A toothed belt with teeth on the outside can also be connected directly to a carrier containing the fabric nip, which carrier, like the carrier 22, can be moved laterally. It is something that exists. In this case, the teeth of the toothed belt can mesh with racks that are fixed to the carrier.

The drive mechanism of the present invention operates as follows.

When the sewing machine rotates, the step motors 32, 3
3 and 76 and 77 synchronously with the seam formation process,
That is, the driving movement is carried out only when the needle 9 is located above the fabric accommodated in the fabric nip 52; 72.

If the fabric nip 52 of the first embodiment is to be moved parallel to the longitudinal direction of the carrier arm 3, the two step motors 32, 33 rotate in mutually opposite directions of rotation with an equal number of steps. This allows the two tension sections 30 of the toothed belt 30 to
a, 30b are pulled in the same direction and the toothed belt 30 as a whole moves in a direction parallel to the longitudinal direction of the carrier arm 3. This movement is transmitted to the carrier 20 via the deflection gears 24, 27 and the pins 23, 26, which are stationary relative to the carrier 20, so that the carrier 20, together with the carrier 22 and the fabric nip 52, , on the guide edges 16 to 19 and thus parallel to the longitudinal direction of the carrier arm 3.

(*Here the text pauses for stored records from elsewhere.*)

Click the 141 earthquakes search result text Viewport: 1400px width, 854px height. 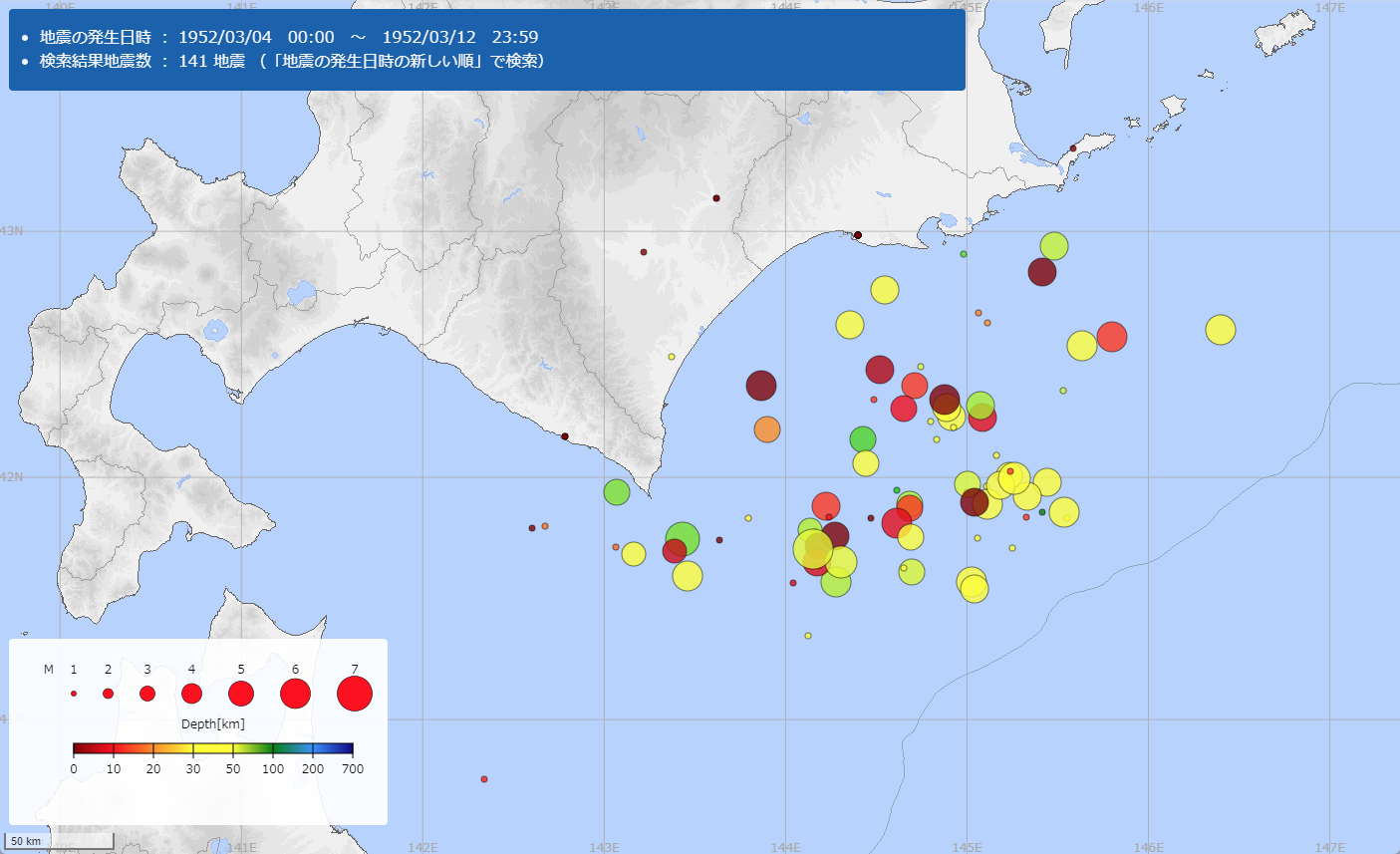click(292, 61)
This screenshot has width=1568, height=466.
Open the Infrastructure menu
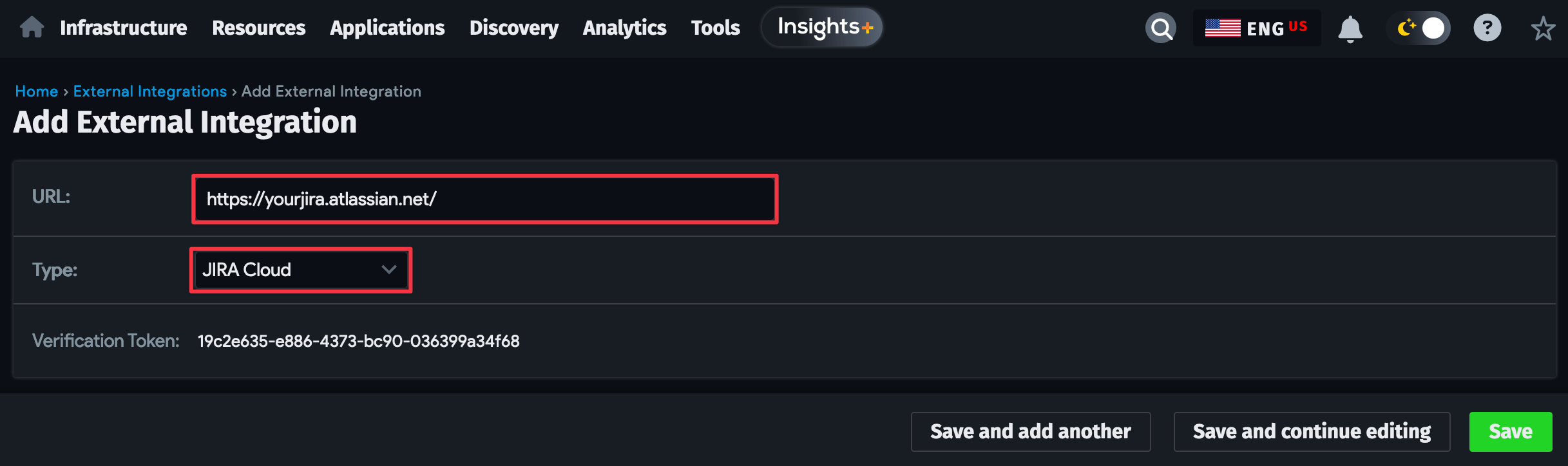(x=122, y=27)
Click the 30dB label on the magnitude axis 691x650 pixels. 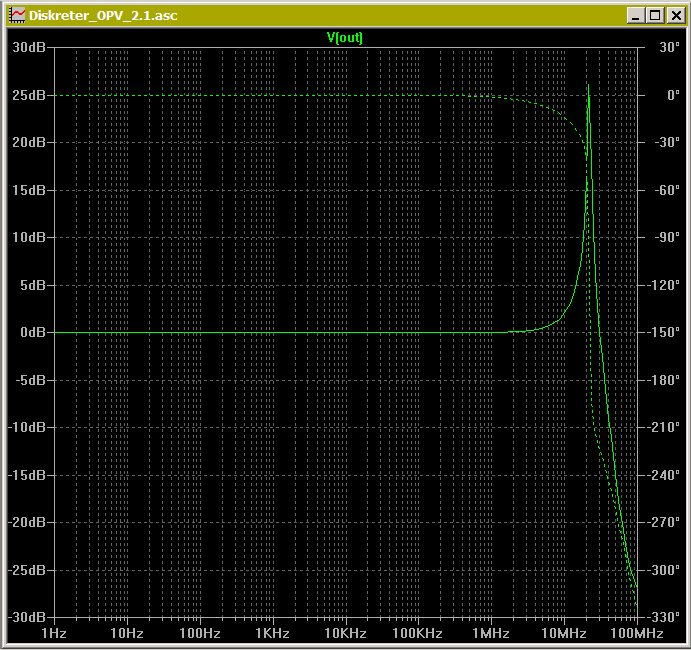coord(28,48)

If the fabric nip 52 is to be moved in a direction transverse to the longitudinal direction of the carrying arm 3, the two step motors 32, 33 are rotated in the same direction with an equal number of steps. In this case, toothed belt 3
The two tensioning parts 30a, 30b of 0 are driven in mutually opposite directions, so that the toothed belt 30 runs around the deflection gears 24, 27 of the stationary carrier 20. The pinion 28 rotated in this way is mounted on the rack 2 of the carrier 22.
9 is driven and the carrier 22 and the fabric clip 52 are moved in a direction transverse to the longitudinal direction of the carrier arm 3.

If only one of the two step motors is activated, the toothed belt 30 rests on the pinion 46 of the stationary step motor 33 and the deflection gears 24, 27 support the stationary pulling part 3.
Roll on 0b. As a result, the carrier 20 performs half the amount of longitudinal movement compared to the first-mentioned driving situation, in which the two step motors 32, 33 rotate in opposite directions. At the same time, the small gear 28 and the two step motors 32 and 33 rotate in the same direction. A half amount of rotational movement is performed compared to the second mentioned driving state. Carrier 2
Due to the simultaneous longitudinal movement of 0 and the rotational movement of the pinion 28, the fabric nip 52 is displaced obliquely by a certain angle with respect to the longitudinal direction of the carrier arm 3, this angle being It depends on the difference between the diameter of the direction changing gear 27 and the pinion gear 28. If the deflection gear 27 and pinion 28 have diameters of equal size, the fabric nip 52 moves obliquely at an angle of 45° to the longitudinal direction of the carrier arm 3.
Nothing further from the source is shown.